Exercise requirements: Return only the number of lines in the records below where the string "Daten" shows up.

BEGIN Records provided

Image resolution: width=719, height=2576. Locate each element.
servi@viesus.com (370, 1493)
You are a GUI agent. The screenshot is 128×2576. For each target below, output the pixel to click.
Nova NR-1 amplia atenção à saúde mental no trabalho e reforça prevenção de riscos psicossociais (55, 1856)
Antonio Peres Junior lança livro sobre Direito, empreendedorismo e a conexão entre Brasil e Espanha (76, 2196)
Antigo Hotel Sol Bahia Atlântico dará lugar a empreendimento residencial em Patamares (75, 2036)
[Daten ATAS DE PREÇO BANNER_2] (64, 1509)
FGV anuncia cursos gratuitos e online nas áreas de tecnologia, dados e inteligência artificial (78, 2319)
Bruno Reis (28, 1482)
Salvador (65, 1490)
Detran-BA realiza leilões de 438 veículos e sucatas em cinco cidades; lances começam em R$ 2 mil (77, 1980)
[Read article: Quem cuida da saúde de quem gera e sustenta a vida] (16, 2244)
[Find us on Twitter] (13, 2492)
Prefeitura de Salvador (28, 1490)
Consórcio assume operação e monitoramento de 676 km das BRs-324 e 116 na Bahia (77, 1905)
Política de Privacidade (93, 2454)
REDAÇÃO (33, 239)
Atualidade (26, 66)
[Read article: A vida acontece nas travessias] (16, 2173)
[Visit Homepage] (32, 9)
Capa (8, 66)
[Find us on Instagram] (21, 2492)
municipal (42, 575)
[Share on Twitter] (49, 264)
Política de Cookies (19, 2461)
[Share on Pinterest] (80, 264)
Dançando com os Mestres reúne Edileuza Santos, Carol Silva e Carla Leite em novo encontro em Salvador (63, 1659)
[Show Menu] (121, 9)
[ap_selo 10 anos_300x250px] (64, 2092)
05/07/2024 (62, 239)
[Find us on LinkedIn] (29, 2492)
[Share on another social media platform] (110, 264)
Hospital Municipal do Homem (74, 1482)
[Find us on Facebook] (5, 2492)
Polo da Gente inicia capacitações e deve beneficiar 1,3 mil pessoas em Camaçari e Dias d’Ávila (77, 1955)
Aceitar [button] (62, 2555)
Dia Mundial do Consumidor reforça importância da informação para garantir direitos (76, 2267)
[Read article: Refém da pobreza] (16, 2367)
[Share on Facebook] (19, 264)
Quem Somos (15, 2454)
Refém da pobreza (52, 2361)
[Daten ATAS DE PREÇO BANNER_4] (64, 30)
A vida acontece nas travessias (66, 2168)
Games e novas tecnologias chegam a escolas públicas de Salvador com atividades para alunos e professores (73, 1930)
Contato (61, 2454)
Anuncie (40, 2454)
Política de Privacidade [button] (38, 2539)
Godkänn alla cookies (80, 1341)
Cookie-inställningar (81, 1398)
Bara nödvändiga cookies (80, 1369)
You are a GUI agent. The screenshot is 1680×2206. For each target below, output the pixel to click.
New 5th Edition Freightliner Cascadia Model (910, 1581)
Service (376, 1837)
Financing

END Records provided

Output of the exercise: 2